_THE PROBLEM:_
The response should contain only those lines of the entries below that include the string "post".

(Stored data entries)
**********

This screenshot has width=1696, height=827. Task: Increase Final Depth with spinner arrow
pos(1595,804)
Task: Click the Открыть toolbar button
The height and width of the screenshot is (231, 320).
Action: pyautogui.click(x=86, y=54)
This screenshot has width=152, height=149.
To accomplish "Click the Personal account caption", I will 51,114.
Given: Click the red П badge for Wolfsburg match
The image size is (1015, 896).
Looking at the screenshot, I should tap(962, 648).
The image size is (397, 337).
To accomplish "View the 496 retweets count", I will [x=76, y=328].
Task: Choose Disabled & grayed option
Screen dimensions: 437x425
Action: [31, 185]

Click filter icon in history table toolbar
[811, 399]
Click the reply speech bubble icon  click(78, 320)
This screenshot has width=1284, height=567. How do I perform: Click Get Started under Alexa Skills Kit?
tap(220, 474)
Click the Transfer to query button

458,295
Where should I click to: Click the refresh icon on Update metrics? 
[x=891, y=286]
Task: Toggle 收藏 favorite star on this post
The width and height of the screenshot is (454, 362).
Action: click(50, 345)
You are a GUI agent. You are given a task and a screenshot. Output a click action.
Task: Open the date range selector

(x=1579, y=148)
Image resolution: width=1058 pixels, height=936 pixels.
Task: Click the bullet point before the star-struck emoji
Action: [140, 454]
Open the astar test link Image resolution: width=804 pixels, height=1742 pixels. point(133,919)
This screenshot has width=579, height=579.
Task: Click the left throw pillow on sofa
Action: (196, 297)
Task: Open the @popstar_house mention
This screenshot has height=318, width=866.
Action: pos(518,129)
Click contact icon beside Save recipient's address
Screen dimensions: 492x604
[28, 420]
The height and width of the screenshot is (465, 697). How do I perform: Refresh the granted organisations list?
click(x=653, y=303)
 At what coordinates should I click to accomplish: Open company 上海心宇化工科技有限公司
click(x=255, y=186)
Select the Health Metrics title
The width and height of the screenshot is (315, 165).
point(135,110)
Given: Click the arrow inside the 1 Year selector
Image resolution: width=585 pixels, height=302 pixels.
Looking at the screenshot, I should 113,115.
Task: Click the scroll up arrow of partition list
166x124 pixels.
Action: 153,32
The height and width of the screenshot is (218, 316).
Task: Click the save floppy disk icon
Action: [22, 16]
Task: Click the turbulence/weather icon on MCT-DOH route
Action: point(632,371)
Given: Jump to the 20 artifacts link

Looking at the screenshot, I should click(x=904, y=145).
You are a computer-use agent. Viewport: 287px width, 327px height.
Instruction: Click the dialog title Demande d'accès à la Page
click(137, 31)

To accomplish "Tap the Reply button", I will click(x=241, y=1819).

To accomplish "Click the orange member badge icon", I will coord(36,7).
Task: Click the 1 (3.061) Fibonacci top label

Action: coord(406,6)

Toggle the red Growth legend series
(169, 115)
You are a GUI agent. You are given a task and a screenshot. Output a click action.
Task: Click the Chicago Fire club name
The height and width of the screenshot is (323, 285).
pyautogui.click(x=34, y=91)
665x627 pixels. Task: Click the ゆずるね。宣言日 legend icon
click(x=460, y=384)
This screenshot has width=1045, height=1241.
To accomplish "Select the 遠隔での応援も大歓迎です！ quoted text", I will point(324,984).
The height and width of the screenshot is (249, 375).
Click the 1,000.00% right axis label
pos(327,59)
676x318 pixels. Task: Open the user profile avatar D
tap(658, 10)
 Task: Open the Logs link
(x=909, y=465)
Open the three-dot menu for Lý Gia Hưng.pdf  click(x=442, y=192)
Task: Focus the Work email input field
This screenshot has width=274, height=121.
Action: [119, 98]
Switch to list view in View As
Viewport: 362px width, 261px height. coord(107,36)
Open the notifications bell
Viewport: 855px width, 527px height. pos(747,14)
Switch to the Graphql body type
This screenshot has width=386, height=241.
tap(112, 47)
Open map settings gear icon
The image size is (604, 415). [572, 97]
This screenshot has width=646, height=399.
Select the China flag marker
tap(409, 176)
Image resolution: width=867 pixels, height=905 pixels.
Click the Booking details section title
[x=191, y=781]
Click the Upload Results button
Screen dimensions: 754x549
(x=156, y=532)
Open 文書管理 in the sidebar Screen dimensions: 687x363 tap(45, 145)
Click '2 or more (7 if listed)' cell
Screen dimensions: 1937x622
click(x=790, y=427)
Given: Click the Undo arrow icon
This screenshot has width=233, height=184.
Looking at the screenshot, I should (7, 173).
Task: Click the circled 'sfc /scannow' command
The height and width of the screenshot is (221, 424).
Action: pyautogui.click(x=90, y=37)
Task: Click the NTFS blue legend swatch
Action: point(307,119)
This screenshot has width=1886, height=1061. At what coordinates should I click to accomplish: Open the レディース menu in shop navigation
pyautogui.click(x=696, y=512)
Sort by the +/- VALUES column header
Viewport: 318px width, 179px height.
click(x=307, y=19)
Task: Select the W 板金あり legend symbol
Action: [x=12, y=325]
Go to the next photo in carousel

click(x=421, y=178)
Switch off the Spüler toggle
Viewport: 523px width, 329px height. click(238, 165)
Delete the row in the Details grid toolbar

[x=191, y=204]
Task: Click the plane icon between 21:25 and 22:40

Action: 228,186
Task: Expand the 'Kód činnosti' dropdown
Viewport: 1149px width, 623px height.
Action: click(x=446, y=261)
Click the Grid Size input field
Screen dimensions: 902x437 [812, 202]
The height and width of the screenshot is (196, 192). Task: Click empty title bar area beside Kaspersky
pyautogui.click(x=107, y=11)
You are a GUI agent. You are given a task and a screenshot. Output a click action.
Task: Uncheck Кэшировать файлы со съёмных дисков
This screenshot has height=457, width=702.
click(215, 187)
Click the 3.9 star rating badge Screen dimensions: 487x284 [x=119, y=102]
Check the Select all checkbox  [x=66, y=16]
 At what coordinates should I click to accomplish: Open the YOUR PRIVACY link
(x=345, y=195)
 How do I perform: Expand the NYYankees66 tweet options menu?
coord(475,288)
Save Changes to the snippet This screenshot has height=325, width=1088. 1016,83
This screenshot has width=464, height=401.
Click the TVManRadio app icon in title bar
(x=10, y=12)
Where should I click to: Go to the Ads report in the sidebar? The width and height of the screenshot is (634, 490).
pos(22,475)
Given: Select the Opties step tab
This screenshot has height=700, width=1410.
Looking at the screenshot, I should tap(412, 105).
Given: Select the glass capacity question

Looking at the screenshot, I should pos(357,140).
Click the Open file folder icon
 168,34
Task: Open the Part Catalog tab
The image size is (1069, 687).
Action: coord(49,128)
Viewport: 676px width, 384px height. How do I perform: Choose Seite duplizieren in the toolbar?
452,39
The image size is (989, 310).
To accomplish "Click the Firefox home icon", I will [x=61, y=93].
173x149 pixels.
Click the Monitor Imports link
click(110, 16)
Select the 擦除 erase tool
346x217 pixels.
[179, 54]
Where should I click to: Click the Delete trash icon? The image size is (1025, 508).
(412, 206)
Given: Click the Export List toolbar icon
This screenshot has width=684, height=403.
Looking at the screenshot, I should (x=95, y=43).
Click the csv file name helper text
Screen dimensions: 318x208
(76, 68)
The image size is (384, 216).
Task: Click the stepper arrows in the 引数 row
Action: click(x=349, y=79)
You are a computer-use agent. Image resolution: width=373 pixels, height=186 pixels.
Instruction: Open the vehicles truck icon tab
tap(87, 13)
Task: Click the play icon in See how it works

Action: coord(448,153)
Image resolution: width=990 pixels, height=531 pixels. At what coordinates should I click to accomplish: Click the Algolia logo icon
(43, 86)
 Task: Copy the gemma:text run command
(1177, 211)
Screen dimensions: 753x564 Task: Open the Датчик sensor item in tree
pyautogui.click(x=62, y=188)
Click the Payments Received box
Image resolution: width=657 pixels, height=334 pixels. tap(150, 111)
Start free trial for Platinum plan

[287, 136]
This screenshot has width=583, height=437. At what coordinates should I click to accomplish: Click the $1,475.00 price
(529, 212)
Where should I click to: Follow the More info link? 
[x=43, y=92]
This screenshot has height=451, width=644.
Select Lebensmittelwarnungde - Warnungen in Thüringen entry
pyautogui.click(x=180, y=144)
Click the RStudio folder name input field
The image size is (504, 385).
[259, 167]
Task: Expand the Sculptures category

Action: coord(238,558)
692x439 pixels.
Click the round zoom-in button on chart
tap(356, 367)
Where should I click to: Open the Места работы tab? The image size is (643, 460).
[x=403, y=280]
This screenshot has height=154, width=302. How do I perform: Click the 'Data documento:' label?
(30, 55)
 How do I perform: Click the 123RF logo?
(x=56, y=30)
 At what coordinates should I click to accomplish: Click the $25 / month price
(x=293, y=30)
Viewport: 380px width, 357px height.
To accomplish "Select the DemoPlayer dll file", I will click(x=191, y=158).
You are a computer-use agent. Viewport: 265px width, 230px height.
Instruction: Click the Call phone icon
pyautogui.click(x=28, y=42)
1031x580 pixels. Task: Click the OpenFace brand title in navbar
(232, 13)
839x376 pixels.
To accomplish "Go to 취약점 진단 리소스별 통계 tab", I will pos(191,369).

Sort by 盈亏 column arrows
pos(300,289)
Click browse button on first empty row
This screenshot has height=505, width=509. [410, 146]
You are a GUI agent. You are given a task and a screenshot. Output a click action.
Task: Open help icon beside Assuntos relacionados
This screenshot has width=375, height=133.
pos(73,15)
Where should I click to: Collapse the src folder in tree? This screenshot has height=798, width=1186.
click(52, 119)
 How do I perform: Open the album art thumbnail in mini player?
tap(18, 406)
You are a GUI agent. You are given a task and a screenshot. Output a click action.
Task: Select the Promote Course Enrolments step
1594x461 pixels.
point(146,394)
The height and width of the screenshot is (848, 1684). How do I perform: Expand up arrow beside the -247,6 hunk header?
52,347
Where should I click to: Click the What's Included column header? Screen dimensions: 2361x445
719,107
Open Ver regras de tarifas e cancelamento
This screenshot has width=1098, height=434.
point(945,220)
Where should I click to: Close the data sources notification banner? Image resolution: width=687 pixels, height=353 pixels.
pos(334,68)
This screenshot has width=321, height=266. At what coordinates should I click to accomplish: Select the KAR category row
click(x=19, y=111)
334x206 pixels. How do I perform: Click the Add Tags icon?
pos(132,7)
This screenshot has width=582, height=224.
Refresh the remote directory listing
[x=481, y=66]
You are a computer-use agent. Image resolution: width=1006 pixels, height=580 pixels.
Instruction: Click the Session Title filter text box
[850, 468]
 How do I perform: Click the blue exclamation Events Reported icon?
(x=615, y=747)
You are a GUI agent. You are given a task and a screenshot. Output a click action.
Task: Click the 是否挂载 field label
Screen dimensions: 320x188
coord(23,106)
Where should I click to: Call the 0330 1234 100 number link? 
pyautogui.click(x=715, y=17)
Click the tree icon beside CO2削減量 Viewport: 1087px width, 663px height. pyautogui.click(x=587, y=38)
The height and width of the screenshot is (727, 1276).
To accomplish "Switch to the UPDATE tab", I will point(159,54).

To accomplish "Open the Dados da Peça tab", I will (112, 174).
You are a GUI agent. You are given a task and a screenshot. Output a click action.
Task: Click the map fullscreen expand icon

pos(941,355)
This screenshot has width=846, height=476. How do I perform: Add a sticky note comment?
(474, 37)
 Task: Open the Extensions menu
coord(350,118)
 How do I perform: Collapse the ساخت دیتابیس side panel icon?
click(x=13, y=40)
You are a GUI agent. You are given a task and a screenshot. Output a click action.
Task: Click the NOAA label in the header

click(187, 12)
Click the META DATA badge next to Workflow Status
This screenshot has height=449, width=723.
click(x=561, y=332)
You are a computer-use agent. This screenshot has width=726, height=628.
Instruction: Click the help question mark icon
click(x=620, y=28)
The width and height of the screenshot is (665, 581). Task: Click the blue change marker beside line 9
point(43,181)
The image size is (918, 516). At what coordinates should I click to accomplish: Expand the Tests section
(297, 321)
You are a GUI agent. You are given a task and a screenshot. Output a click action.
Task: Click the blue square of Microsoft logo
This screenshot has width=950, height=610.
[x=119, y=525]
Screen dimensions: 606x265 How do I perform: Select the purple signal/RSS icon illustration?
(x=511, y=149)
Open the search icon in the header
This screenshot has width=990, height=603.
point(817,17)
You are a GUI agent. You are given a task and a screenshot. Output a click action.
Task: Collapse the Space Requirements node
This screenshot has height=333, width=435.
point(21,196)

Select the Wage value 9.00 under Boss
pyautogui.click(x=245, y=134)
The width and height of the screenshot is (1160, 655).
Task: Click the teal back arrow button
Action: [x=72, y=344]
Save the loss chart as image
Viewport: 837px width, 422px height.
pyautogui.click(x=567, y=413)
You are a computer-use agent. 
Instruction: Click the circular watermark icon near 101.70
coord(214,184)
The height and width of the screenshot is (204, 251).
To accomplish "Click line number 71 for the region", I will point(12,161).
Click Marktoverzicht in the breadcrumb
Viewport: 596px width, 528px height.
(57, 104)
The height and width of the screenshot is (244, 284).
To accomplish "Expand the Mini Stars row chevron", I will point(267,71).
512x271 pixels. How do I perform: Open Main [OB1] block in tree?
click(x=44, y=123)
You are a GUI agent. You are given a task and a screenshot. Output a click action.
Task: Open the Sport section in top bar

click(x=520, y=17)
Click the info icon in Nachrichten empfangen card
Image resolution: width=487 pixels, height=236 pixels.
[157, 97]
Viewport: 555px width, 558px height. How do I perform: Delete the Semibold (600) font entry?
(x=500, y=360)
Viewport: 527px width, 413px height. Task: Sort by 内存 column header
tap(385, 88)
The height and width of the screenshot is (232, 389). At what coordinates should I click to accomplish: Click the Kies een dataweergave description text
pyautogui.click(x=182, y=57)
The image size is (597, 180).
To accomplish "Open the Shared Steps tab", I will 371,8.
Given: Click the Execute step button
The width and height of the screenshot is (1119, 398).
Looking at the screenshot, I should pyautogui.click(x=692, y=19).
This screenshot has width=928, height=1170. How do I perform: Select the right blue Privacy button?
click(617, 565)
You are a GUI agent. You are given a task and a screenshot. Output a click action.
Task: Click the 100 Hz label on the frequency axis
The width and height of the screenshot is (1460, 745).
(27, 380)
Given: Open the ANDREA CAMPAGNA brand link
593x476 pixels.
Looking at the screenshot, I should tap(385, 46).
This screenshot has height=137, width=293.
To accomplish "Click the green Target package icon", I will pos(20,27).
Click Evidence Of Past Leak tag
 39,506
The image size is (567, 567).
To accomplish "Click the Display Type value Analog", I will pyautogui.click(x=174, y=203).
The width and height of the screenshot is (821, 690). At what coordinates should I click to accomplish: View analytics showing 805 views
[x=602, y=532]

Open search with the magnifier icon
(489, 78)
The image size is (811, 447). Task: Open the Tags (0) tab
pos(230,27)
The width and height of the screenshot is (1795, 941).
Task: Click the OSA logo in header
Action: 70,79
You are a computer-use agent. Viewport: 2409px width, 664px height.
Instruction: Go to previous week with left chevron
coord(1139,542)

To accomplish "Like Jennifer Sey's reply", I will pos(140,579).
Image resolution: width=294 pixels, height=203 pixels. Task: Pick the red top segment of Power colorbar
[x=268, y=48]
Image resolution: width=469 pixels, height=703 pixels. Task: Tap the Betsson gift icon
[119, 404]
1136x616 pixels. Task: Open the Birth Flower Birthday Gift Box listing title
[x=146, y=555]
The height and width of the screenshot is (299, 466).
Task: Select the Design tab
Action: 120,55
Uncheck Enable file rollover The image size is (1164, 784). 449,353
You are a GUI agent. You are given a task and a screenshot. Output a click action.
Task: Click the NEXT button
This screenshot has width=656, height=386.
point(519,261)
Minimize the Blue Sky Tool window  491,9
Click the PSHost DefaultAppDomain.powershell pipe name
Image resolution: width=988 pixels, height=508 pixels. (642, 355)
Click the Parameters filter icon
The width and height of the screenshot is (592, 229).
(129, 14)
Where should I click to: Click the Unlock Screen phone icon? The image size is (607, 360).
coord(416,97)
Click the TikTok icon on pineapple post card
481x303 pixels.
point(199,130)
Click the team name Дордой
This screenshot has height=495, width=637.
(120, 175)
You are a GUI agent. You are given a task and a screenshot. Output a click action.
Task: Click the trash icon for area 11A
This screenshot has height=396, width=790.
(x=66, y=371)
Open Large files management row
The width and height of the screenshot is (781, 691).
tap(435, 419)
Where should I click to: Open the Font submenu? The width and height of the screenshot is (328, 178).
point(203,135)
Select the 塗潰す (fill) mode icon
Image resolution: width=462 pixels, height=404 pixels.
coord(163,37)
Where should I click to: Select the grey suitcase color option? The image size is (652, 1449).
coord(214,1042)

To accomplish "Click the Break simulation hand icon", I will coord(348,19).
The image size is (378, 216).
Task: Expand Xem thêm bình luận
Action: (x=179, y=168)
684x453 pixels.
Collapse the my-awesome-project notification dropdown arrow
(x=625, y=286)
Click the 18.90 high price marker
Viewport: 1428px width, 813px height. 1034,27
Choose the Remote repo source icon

**********

_SOLUTION:_
Task: Toggle 收藏 favorite star on this post
Click the TikTok icon on pineapple post card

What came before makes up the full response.